A damaged navigational marker just outside Petersburg’s ferry terminal has been replaced this summer.
Marker 58 in the Wrangell Narrows was struck by a passing vessel in August of 2013 and was leaning over. Dave Seris, assistant chief of the Coast Guard’s waterways management branch in Alaska, said the old tower was leaning but still operating. He said the cutter Elderberry did some work on the marker last summer. “Back in last August what the crew of the Elderberry did was they went out to the leaning tower and repositioned the light so it was still on a horizontal plane to the water.”
This summer the Coast Guard contracted with a pile-driving tug and barge to remove the old navigational tower and install a new one.
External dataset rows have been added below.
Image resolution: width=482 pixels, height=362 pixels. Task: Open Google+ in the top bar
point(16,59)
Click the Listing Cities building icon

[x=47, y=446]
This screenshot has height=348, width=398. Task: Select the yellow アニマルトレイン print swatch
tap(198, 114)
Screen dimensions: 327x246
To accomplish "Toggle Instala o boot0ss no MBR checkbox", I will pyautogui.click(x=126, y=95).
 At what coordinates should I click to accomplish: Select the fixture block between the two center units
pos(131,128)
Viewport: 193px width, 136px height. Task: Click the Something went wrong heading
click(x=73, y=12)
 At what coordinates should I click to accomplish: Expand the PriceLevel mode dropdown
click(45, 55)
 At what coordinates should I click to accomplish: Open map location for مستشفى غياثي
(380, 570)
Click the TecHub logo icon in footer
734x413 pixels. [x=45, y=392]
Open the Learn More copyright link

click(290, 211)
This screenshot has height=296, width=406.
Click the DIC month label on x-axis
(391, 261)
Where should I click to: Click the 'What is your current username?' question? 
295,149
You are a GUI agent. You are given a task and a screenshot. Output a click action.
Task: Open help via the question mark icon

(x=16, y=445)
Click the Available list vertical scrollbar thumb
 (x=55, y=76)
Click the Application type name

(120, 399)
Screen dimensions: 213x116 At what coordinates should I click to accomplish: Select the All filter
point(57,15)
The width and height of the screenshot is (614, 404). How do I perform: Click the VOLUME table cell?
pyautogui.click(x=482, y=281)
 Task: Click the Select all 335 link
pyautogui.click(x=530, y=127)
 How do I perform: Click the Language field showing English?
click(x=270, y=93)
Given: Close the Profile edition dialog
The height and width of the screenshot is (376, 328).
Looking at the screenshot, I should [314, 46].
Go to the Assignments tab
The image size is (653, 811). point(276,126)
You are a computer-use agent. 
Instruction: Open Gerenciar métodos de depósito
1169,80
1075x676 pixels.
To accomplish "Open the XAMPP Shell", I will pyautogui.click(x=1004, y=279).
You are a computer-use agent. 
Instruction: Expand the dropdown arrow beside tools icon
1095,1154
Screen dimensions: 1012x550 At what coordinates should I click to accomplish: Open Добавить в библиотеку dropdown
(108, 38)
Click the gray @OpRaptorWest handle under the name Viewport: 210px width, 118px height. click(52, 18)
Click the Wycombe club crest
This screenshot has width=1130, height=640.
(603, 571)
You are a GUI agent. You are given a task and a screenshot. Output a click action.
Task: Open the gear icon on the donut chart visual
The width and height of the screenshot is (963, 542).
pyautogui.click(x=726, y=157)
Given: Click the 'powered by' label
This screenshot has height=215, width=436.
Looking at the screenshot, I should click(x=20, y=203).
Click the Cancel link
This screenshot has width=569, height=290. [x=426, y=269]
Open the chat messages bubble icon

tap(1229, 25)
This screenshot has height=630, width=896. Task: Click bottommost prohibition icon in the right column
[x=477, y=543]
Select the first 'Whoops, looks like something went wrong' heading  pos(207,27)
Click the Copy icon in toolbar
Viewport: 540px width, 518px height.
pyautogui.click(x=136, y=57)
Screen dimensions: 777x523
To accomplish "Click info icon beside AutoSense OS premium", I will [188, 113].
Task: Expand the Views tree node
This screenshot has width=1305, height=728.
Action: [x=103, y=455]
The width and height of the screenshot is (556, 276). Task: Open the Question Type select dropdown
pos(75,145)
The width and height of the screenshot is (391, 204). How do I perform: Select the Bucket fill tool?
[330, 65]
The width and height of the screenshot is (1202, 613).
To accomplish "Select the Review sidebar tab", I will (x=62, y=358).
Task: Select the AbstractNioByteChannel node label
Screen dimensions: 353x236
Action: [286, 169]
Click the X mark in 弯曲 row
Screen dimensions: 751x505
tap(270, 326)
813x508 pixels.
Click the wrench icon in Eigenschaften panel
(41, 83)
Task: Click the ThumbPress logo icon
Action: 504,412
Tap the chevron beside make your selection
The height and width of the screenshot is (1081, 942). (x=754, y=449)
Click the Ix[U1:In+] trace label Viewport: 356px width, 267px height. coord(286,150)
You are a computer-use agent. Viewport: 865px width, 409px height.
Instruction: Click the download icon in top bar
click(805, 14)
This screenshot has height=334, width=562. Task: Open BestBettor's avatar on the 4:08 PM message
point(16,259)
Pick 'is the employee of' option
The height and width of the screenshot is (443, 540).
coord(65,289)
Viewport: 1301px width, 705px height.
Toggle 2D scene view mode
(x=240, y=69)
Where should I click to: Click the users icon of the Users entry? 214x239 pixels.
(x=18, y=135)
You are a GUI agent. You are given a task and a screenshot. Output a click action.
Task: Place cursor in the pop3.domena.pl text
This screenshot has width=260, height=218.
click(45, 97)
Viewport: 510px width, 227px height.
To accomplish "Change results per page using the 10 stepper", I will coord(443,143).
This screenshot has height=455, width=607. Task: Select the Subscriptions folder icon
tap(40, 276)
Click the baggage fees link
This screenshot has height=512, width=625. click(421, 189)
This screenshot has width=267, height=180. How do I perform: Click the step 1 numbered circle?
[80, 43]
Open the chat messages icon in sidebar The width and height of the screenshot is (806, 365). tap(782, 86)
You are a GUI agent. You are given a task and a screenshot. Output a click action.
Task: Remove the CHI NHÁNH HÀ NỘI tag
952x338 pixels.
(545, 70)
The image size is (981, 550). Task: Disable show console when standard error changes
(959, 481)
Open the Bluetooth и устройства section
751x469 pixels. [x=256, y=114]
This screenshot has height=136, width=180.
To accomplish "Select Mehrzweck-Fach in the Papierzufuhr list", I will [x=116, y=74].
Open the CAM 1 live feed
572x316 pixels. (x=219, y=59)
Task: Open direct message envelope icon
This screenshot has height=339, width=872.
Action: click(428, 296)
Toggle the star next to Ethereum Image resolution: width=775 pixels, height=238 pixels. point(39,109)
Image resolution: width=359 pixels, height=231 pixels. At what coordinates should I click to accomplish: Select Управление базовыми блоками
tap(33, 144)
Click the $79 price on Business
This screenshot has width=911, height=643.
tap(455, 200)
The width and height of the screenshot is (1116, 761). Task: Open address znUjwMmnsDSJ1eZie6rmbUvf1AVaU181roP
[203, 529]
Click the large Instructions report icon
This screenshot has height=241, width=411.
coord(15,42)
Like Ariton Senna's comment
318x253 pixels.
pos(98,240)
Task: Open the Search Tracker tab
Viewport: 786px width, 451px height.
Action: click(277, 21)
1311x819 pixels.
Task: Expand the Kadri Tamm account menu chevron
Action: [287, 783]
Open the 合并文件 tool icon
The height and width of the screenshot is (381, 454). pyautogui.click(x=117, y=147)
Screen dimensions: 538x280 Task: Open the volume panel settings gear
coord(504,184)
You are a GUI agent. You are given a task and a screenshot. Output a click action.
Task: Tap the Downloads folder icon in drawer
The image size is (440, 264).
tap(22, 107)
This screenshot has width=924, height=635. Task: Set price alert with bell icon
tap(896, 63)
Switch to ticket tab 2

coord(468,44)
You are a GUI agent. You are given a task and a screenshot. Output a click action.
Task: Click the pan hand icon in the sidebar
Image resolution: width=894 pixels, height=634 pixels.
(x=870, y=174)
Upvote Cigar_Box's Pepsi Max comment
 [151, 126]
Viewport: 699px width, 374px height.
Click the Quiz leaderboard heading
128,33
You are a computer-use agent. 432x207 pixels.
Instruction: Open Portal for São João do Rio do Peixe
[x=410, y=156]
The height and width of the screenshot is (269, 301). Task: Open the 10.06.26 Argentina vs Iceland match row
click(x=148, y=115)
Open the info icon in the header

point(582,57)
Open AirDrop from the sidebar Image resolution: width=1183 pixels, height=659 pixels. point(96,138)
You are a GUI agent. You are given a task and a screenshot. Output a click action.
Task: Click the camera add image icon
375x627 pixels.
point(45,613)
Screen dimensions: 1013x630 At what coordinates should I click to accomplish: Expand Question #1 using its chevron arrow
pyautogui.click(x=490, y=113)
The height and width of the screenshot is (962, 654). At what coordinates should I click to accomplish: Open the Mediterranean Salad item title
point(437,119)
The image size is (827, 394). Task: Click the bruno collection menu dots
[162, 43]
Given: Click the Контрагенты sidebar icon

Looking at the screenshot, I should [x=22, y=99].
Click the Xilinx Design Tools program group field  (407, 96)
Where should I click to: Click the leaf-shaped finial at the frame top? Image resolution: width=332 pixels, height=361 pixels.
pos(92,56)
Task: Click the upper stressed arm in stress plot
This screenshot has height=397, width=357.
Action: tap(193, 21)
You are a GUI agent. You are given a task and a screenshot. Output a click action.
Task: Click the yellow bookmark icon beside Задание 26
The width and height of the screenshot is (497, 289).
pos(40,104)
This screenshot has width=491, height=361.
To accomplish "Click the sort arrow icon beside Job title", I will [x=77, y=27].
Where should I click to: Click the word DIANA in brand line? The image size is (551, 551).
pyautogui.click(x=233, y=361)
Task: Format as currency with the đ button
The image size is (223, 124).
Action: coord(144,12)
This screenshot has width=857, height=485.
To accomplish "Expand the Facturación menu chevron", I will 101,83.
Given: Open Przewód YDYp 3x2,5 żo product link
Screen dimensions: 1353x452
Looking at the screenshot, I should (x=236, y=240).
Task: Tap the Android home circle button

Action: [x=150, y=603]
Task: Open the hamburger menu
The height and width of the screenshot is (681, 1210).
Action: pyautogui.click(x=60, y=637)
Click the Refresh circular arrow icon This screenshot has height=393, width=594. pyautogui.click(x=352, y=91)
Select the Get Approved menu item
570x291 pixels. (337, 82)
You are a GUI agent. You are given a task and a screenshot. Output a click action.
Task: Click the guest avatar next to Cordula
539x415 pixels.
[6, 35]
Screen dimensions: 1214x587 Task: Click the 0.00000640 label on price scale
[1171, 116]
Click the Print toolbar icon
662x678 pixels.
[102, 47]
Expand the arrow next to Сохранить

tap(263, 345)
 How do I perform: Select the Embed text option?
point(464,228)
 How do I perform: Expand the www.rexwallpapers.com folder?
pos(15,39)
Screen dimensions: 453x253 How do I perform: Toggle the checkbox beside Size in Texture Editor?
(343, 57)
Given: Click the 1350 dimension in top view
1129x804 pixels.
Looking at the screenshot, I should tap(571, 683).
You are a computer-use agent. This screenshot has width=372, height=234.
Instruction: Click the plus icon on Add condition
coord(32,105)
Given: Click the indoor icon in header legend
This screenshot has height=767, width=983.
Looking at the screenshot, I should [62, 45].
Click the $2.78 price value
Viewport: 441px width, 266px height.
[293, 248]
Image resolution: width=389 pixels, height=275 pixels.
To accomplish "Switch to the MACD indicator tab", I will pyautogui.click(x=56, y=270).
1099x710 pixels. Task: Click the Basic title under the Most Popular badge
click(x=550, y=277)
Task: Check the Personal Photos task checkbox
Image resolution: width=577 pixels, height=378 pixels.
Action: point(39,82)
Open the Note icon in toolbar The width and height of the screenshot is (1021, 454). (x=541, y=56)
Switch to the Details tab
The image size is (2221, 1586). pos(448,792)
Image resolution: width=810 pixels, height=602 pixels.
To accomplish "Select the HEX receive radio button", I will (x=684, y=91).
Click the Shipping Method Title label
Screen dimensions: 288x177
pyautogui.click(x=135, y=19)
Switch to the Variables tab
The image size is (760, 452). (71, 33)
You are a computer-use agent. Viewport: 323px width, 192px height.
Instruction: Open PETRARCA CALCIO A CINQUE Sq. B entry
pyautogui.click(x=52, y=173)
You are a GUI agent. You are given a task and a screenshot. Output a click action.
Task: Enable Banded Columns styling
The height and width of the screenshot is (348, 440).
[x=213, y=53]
Seris said the Coast Guard does this type of replacement maybe once a year, or every other year in Alaska. He said it’s not the first time navigational markers have been damaged in the Wrangell Narrows with the shipping traffic near Petersburg. In fact, he says an older, damaged marker tower was recovered nearby. Seris said the National Oceanic and Atmospheric Administration found that one during a sea-floor survey several years ago. “About 15 yards to the south of here as they were doing their survey work they found the remains of another tower that had been probably caught up in a log tow and it went missing years ago and we never knew where it was. So NOAA found that for us when they did the survey work and we had some symbology if you look at a chart there’s a two fathom shoal that’s just directly to the south of light 58 on the far side of the channel and since we had the contractor out there they were able to recover the wreckage from that tower as well.”
The total cost of this year’s tower replacement was 267-thousand dollars.